Lettockar, tome 3 : La folie des couvre-chefs

Chapitre 7 : Le parchemin bilieux

4468 mots, Catégorie: M

Dernière mise à jour 07/06/2024 11:19

7. Le parchemin bilieux


Depuis qu’elle avait été rendue collective, la Cuillère de Lalaoud passait de main en main. Deborah l’empruntait le plus souvent : il semblait que c’était une sorte de revanche pour elle, qui avait été évincée de l’opération Curette à cause de Martoni. Oszike, Kwaï, Mercedes et Tarung se la disputaient le reste du temps.
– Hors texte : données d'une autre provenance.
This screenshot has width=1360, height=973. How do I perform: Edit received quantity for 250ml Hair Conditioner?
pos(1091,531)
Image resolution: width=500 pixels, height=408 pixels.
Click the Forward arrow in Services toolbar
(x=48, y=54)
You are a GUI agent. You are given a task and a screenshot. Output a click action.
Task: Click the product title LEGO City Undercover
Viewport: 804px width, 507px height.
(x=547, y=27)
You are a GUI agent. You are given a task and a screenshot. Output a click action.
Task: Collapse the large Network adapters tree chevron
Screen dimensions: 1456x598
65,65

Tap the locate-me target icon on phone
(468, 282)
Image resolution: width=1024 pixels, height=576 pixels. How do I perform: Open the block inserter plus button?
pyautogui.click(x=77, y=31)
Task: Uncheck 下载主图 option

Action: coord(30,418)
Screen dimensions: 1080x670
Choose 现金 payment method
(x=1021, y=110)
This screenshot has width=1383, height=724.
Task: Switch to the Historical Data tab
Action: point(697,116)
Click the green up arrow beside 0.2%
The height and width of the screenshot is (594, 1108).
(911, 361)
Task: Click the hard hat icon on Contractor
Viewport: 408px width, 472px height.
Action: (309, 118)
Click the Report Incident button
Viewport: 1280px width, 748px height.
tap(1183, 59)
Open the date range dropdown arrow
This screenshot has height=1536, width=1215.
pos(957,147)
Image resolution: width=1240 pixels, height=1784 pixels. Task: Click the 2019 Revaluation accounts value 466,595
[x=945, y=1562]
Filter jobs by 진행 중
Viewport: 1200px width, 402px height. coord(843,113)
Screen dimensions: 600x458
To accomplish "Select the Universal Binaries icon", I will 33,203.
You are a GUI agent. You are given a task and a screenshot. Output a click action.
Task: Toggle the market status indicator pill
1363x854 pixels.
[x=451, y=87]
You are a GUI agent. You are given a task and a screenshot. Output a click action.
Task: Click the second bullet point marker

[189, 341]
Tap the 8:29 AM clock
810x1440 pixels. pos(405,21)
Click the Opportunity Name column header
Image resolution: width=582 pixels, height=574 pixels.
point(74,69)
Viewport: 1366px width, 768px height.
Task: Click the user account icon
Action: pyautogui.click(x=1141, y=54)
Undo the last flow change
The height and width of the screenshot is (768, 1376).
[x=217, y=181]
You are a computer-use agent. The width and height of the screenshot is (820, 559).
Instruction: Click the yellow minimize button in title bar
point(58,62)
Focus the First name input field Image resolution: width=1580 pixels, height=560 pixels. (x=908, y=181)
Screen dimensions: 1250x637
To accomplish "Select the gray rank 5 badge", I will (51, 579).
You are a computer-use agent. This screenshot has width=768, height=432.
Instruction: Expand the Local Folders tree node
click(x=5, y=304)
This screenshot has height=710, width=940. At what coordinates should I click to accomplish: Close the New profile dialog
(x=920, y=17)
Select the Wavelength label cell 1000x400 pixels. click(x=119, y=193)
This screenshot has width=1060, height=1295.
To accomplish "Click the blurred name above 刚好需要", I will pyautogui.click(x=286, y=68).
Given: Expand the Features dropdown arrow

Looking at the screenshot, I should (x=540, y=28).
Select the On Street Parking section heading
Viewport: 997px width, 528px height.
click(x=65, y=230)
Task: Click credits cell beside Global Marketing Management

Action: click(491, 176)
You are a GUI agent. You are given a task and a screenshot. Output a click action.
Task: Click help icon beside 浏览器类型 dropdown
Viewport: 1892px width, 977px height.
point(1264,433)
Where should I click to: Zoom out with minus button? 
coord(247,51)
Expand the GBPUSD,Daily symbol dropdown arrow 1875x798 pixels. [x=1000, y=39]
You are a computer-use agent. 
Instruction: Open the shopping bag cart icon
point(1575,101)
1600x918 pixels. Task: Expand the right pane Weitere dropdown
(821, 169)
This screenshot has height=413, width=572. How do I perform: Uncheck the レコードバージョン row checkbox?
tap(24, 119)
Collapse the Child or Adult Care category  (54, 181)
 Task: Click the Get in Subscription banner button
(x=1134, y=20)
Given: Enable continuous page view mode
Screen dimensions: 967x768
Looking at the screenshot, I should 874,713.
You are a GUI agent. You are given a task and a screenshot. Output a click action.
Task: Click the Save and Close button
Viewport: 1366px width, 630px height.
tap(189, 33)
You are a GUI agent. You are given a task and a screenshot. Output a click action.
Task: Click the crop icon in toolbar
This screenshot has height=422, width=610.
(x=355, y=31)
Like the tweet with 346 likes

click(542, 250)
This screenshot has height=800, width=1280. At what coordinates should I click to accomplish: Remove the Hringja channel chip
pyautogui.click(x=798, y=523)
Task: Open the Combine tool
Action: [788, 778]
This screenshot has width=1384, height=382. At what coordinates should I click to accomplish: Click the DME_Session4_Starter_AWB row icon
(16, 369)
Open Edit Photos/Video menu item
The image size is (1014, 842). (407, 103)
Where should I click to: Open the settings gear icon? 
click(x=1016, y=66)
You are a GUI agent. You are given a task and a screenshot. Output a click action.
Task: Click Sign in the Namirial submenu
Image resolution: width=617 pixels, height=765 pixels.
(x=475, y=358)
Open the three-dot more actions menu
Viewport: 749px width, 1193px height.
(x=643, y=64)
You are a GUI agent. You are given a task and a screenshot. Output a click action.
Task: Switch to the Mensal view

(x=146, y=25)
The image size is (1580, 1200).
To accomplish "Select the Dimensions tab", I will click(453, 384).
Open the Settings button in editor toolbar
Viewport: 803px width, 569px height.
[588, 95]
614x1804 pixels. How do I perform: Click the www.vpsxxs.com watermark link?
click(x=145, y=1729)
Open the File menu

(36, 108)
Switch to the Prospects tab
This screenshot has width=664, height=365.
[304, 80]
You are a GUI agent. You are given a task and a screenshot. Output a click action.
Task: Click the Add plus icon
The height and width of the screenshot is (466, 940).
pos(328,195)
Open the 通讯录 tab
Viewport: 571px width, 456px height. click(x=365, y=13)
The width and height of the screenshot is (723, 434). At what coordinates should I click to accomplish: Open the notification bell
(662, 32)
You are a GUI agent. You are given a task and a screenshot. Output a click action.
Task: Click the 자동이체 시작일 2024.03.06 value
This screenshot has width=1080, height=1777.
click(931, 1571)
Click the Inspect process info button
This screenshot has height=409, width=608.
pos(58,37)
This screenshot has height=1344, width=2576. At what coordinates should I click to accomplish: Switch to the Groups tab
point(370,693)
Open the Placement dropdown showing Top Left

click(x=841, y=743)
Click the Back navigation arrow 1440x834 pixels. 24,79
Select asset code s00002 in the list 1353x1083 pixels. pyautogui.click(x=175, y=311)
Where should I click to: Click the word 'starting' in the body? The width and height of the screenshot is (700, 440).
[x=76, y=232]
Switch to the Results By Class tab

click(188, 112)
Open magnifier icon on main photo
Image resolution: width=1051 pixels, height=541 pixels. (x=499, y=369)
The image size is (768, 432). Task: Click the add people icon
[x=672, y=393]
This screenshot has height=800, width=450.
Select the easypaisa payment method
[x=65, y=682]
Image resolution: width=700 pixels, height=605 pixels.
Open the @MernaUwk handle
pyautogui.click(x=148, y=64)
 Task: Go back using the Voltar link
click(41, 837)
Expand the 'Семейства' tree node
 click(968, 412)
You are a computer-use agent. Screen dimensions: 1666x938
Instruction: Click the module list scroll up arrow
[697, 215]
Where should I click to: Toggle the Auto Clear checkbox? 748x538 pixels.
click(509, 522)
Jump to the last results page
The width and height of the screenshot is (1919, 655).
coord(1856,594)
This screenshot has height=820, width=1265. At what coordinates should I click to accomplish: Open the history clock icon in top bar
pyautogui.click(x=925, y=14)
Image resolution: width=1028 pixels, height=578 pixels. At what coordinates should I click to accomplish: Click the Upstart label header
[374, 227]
John, assez désintéressé, avait fait une seule vague tentative mais n’avait pas réitéré. Le pronostic de Naomi s’était avéré vrai : personne n’avait davantage de dispositions qu’Astrid, et la Cuillère restait pour le moment fermée à tous.


- Je vois pas où est le problème, disait Kelly. Astrid plaidait pour qu’on lui donne plus de temps pour dompter la Cuillère, les autres y ont droit aussi.


- C’est vrai, mais moi, ce que je vois, c’est que le bazar n’avance pas beaucoup, avait un jour rétorqué John.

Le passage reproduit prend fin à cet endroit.